Na sexta-feira, 05 de Junho de 2026, Raquel Mattei, presidente do Partido Novo em Rondonópolis, divulgou uma nota pública para contestar a versão apresentada por Carlos Eduardo Caleman, que relatou um desentendimento de trânsito como origem para a situação em que a dirigente afirma ter sido perseguida e intimidada enquanto dirigia pela cidade.
Raquel Mattei informou que possui imagens de câmeras de segurança e vídeos que comprovam que o que ocorreu foi muito mais grave do que uma simples discussão entre motoristas. Em sua manifestação, ela destacou que registrou um boletim de ocorrência e entregou todo o material às autoridades, incluindo gravações que mostram parte da perseguição.
"Tenho plena confiança de que a verdade será demonstrada por meio dos vídeos, dos depoimentos e da investigação conduzida pelos órgãos competentes", afirmou Mattei. A presidente relatou que estava retornando para casa acompanhada da filha quando começou a ser alvo de ofensas, intimidações e perseguição, o que lhe causou medo e sensação de insegurança.
"Quem assistiu às imagens e ouviu os relatos sabe que não se trata de um simples desentendimento de trânsito. O que vivi naquela noite foi uma situação de constrangimento e intimidação que jamais deveria acontecer com qualquer mulher, mãe ou cidadã", declarou Raquel. Os vídeos divulgados mostram momentos da perseguição e também registros de Caleman exaltado durante a discussão, material que deve ser analisado pelas autoridades.
Na nota, Raquel também mencionou que houve referências políticas durante os ataques, reforçando sua versão de que a hostilidade estava ligada a posicionamentos políticos. "Divergências políticas fazem parte da democracia. A violência, o ódio e a perseguição não", escreveu.
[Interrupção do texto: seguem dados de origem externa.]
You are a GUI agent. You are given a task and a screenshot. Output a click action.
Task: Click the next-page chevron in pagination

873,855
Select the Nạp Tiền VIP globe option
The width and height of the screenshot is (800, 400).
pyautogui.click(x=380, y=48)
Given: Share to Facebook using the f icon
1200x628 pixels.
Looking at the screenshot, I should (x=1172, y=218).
O caso ganhou notoriedade após Raquel denunciar em suas redes sociais que foi seguida por vários quilômetros por um motorista que teria realizado manobras perigosas e a acompanhado até as proximidades de seu condomínio. Após a divulgação do relato, Carlos Eduardo Caleman publicou um vídeo pedindo desculpas à Presidente do Novo e às pessoas que se sentiram ofendidas. Ele admitiu que seguiu o veículo de Raquel, mas negou que o episódio tivesse motivação político-partidária.